→ GIVEN RECORDS
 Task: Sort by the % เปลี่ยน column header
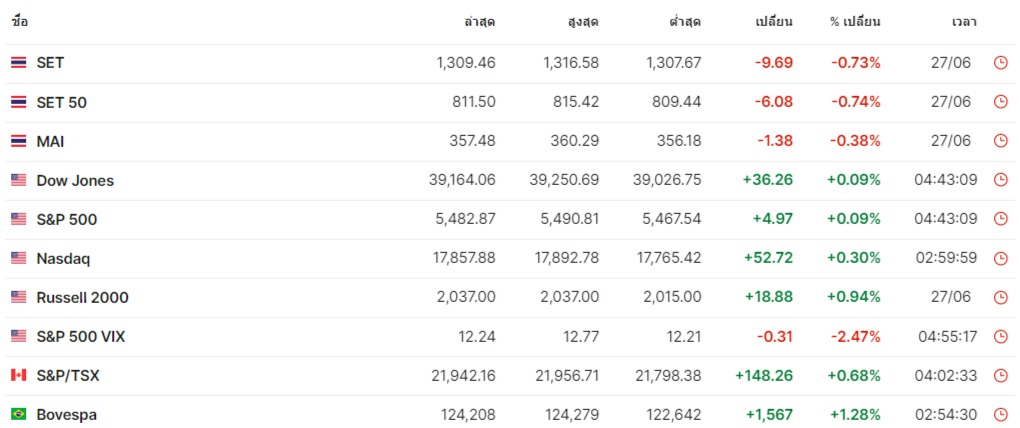[x=855, y=22]

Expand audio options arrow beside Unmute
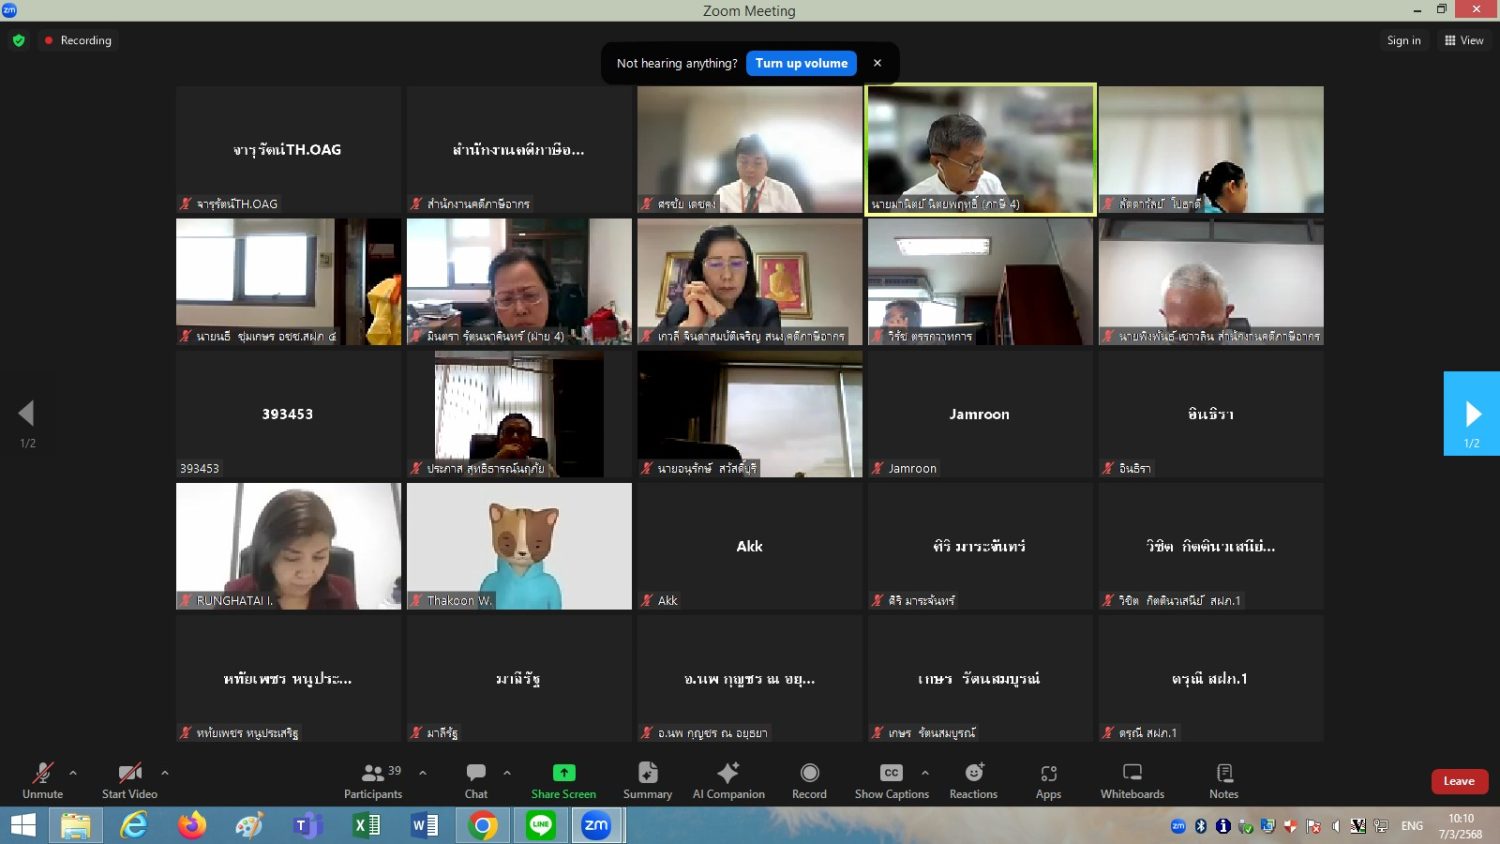[x=73, y=773]
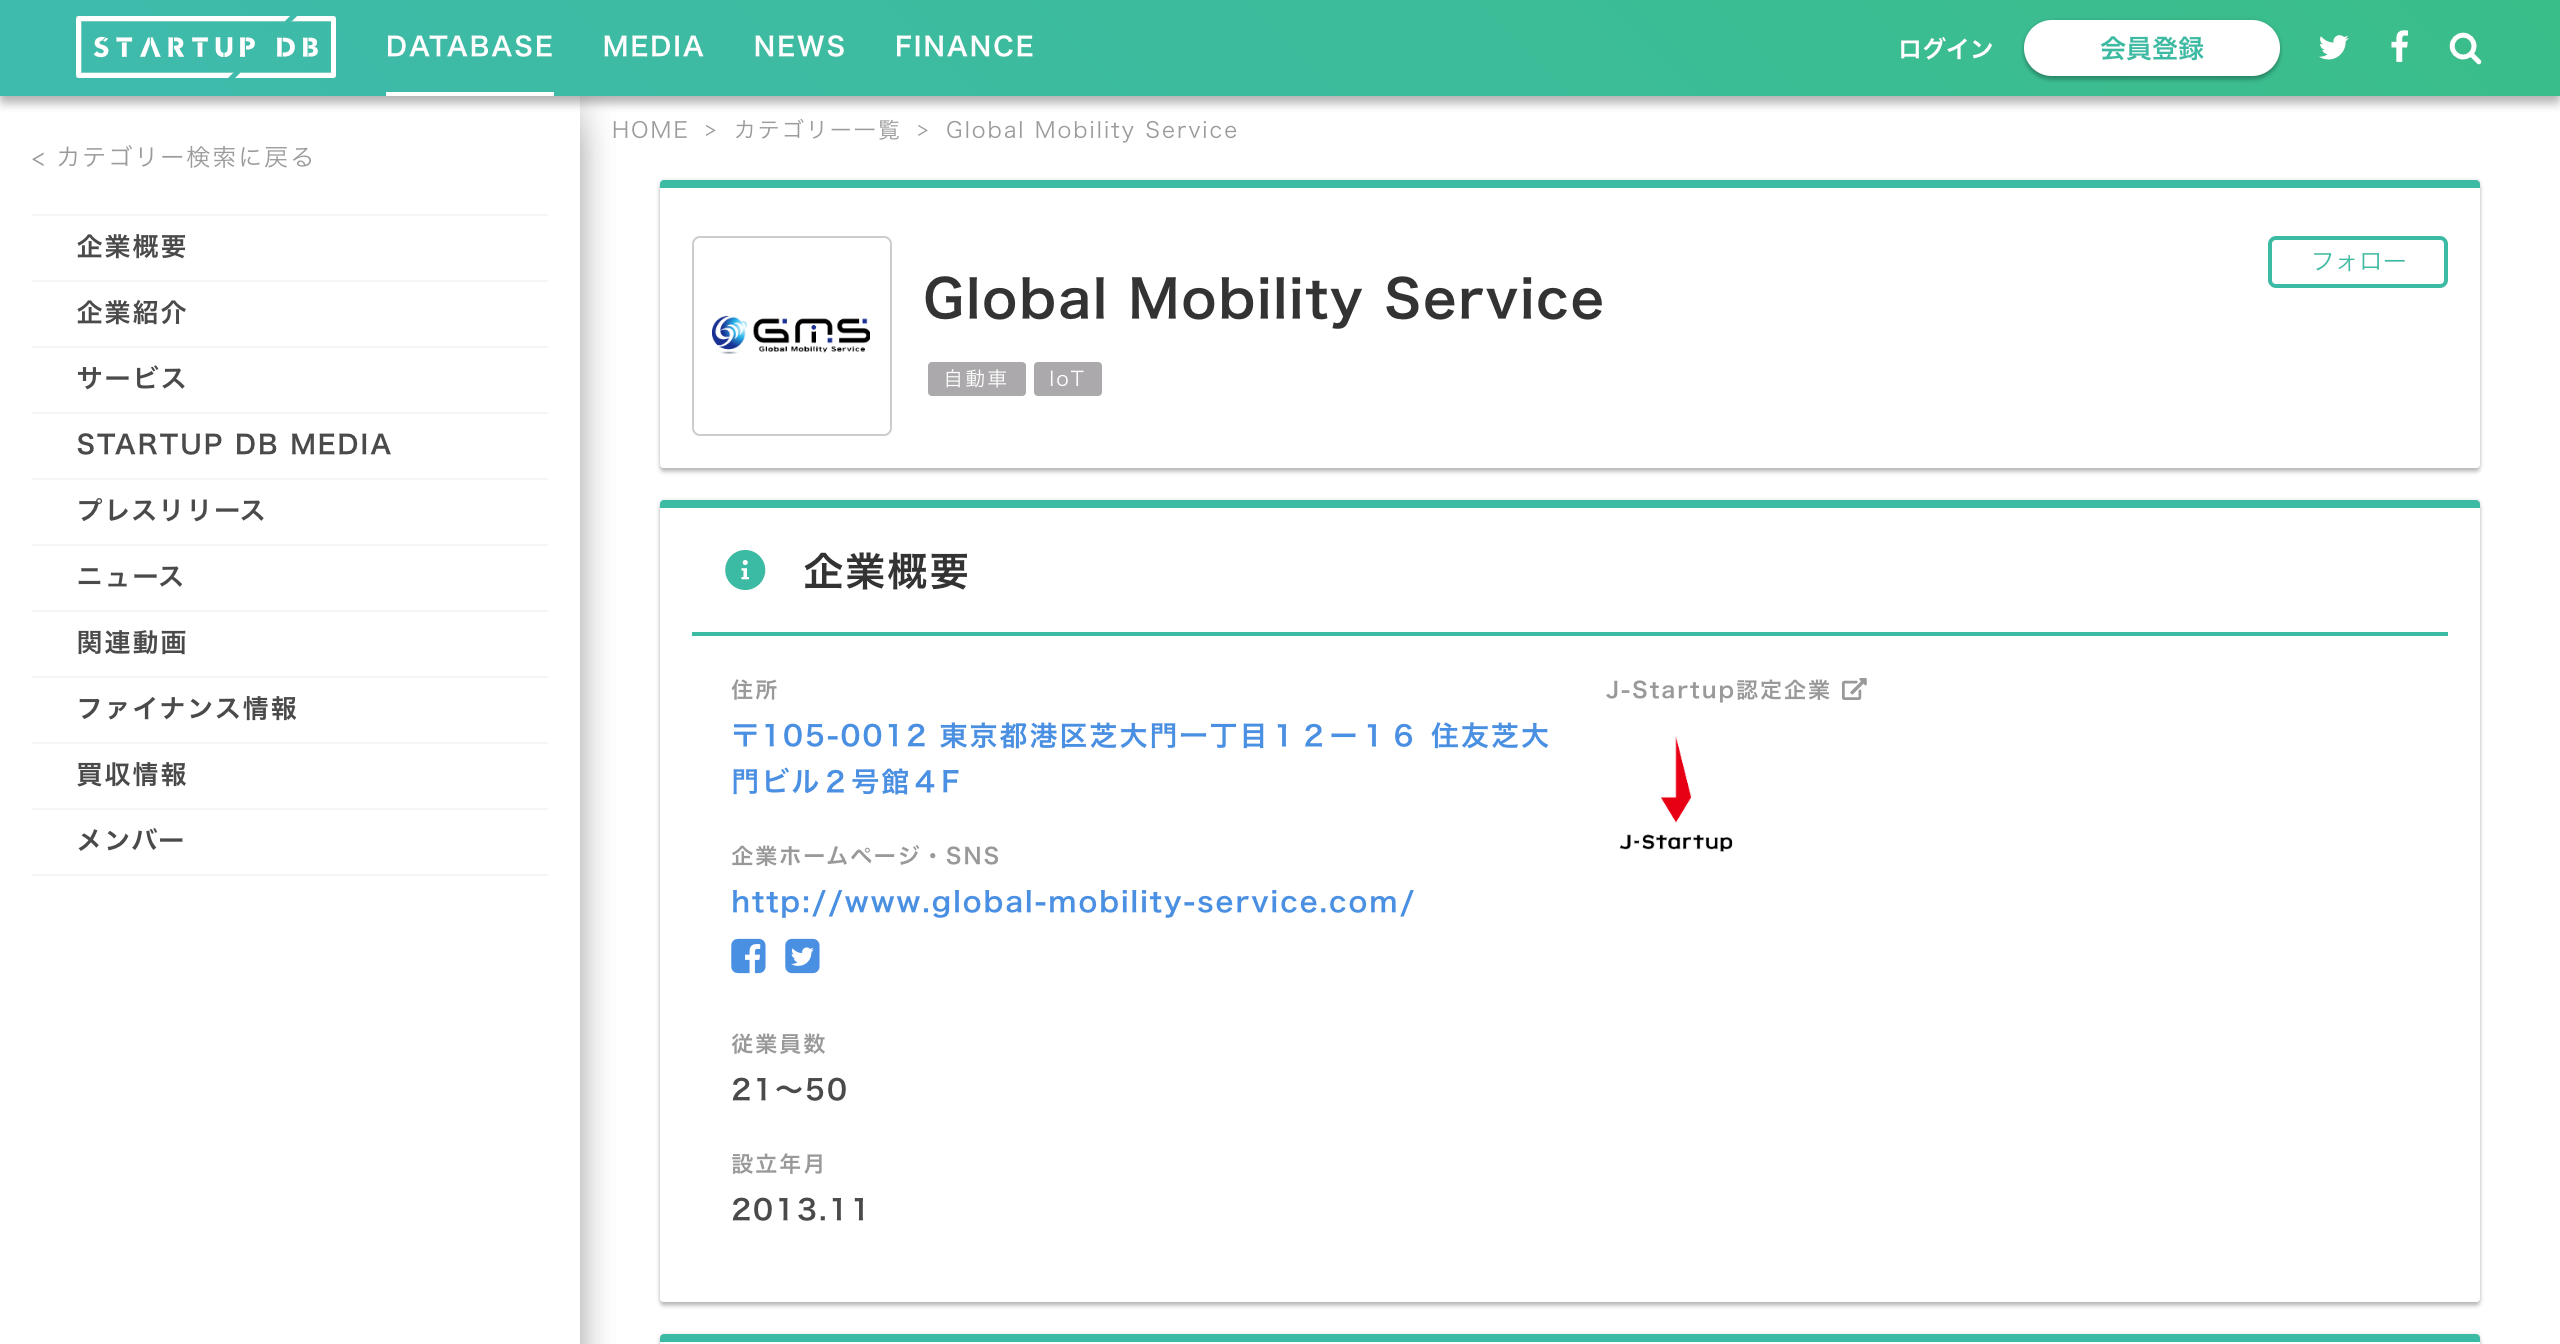Viewport: 2560px width, 1344px height.
Task: Select ファイナンス情報 in sidebar
Action: pos(187,708)
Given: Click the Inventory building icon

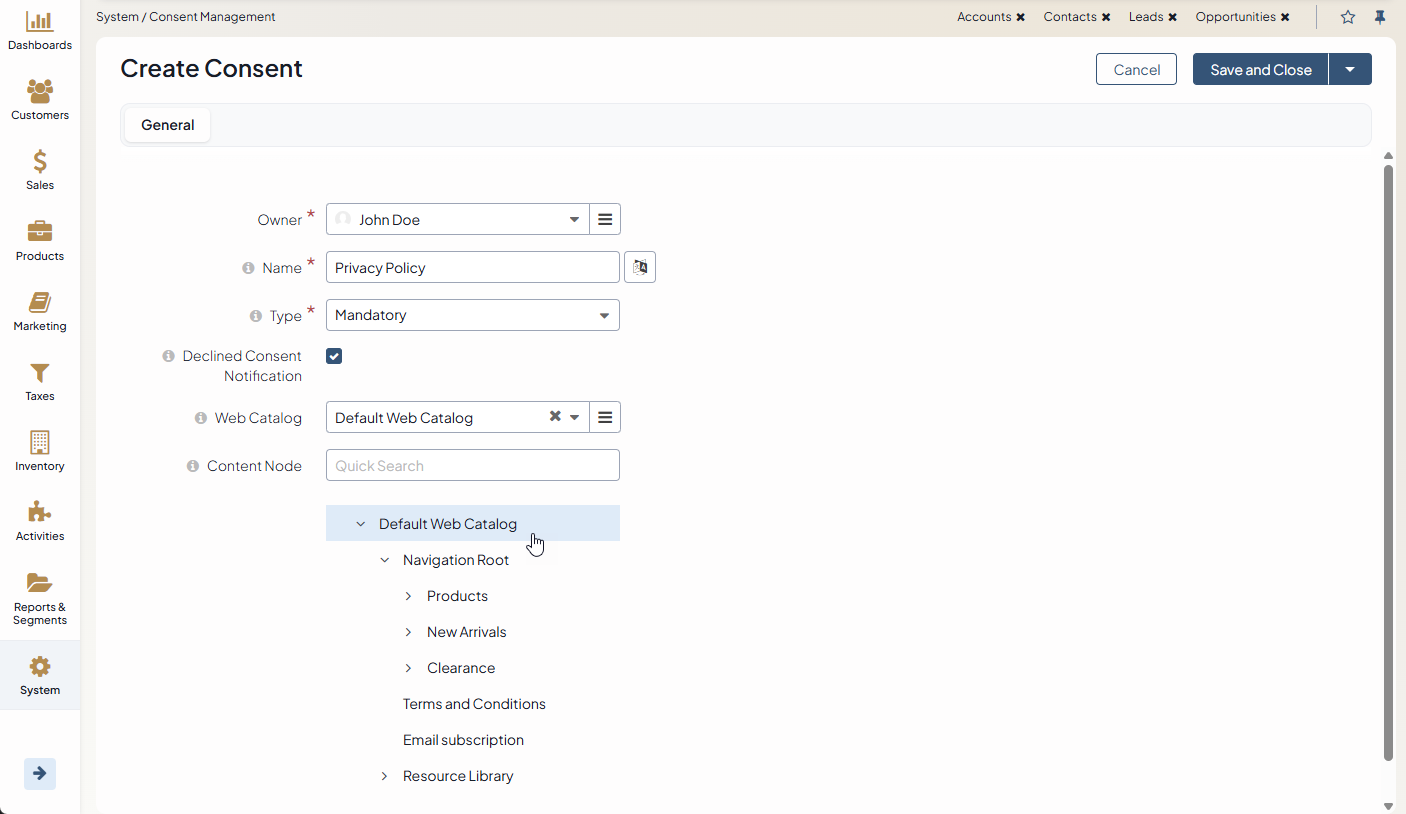Looking at the screenshot, I should [40, 443].
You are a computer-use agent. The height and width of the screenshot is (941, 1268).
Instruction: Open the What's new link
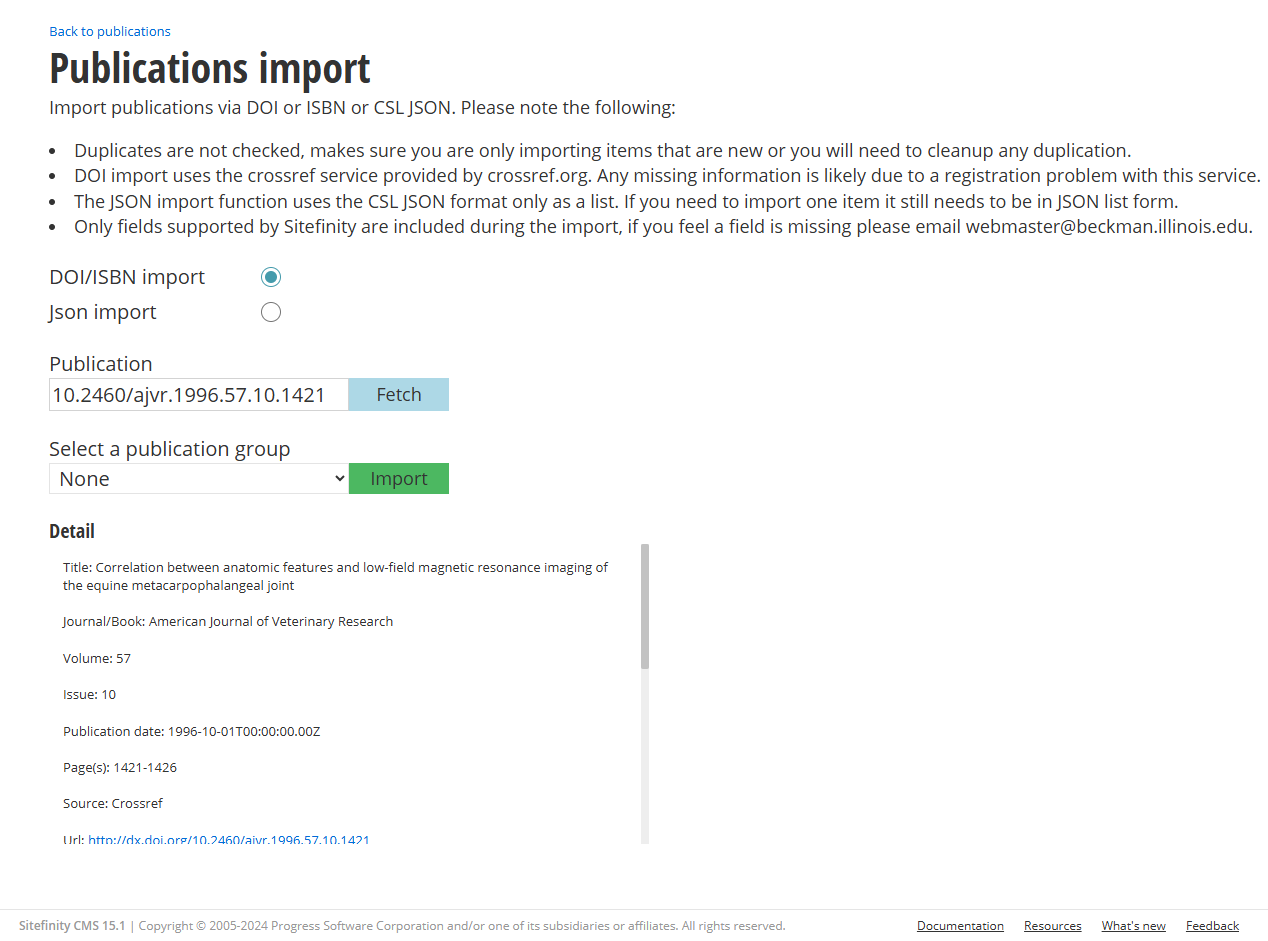[x=1133, y=926]
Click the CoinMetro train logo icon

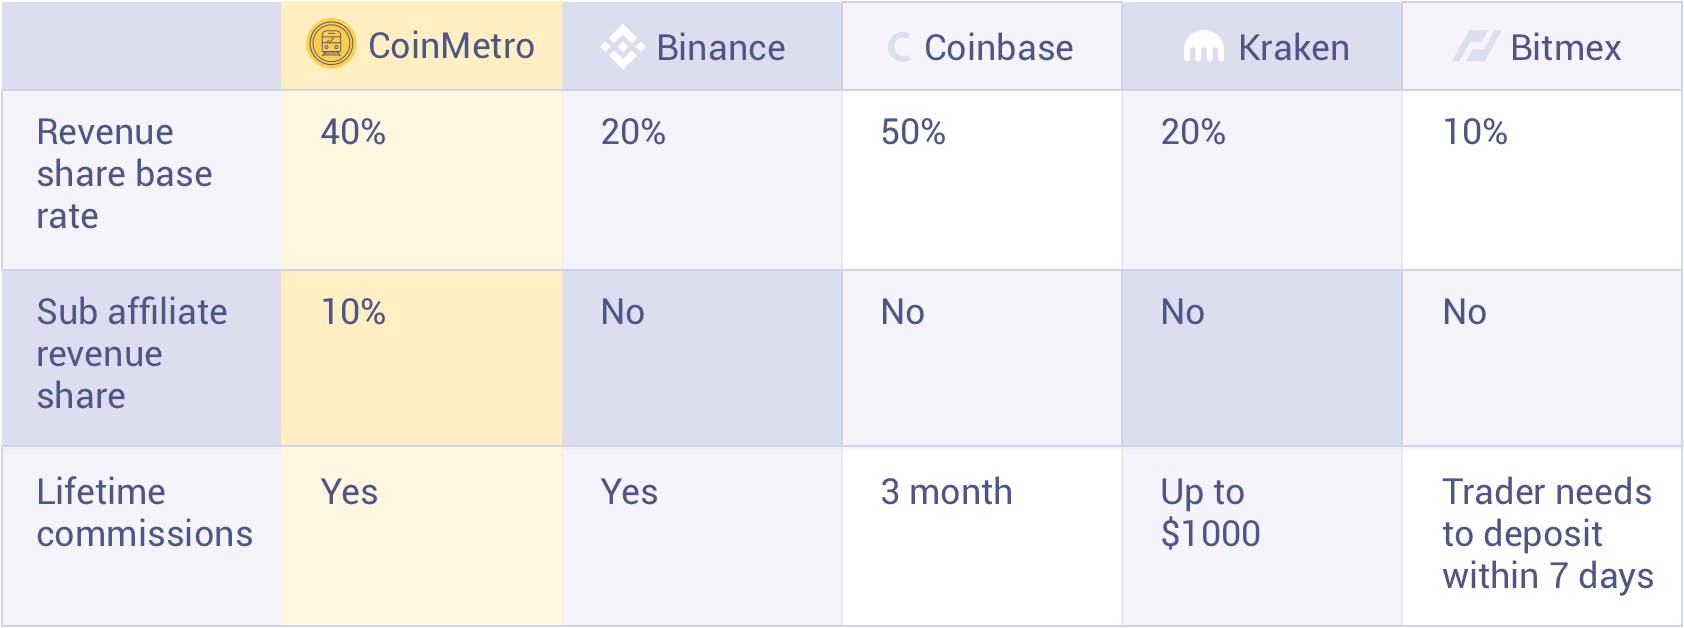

→ WHAT THE TASK REQUIRES
Write out the entire listing above word for word, leaving out the pictures.

→ EXERCISE OUTPUT
 Task: Sort by the % เปลี่ยน column header
[x=855, y=22]

Expand audio options arrow beside Unmute
[x=73, y=773]
Viewport: 2560px width, 1344px height.
Task: Select ファイナンス情報 in sidebar
Action: pos(187,708)
Given: Click the Inventory building icon

Looking at the screenshot, I should [40, 443].
You are a computer-use agent. The height and width of the screenshot is (941, 1268).
Instruction: Open the What's new link
[x=1133, y=926]
Click the CoinMetro train logo icon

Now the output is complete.